Suppose you're driving north on Route 29 (Morehall Road), passing Uptown Worthington, and you want to head south on Route 202.
A sign posted on the overpass instructs you to turn right onto East Swedesford Road, but turning left will also get you to a Route 202 South entrance ramp. In fact, the ramp on the left is closer and drops you farther south on the highway.
So—why does the PennDOT sign recommend turning right, and driving past Penn State Great Valley?
We asked PennDOT spokeperson Gene Blaum, and here's the response we got:
I followed up by speaking to our Traffic Engineer. The distance appears to be about 400 feet shorter if you make a left from PA 29 NB onto WB Swedesford Road to access the ramp to SB US 202.
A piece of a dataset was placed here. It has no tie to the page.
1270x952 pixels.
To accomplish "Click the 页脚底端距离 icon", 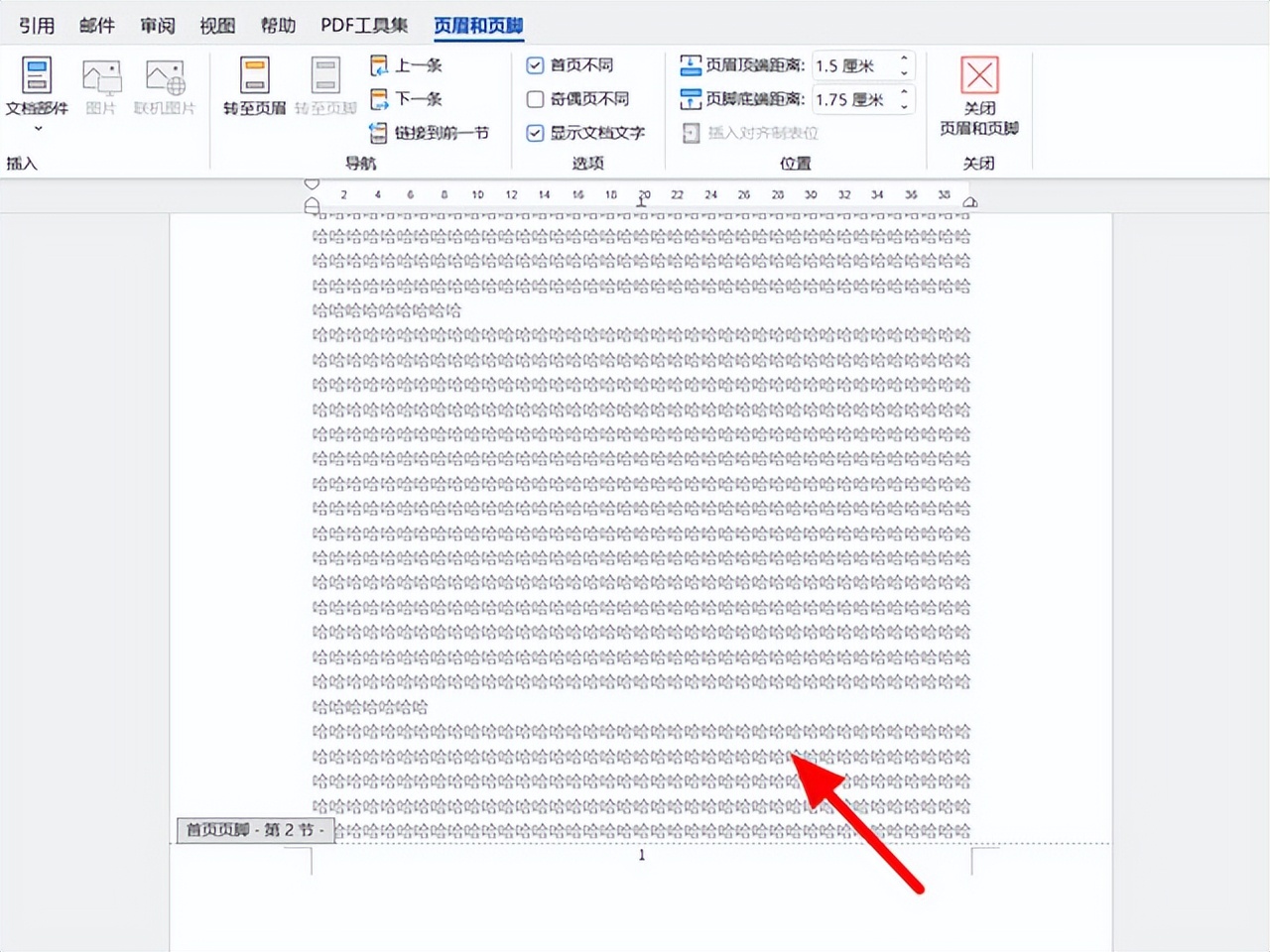I will pos(692,98).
The signs for SB US 202 South on NB Route 29 were originally installed in the 1990s because it is easier to accommodate larger volumes of traffic making a right turn than it is to make a left at an intersection, especially one with high traffic volumes like Route 29.
It is a rare situation where drivers have such a choice like they do at Route 29 and Swedesford Road, but it would be somewhat confusing to motorists to have signs pointing in both directions for ramps along Swedesford Road. Therefore, the right turn sign is used as it can handle the larger traffic volumes.
So, the right turn is better as a posted route for the bulk of traffic. But, if you're looking to save time during off-peak traffic, turning left onto West Swedesford Road might be a slightly quicker route to Route 202 South.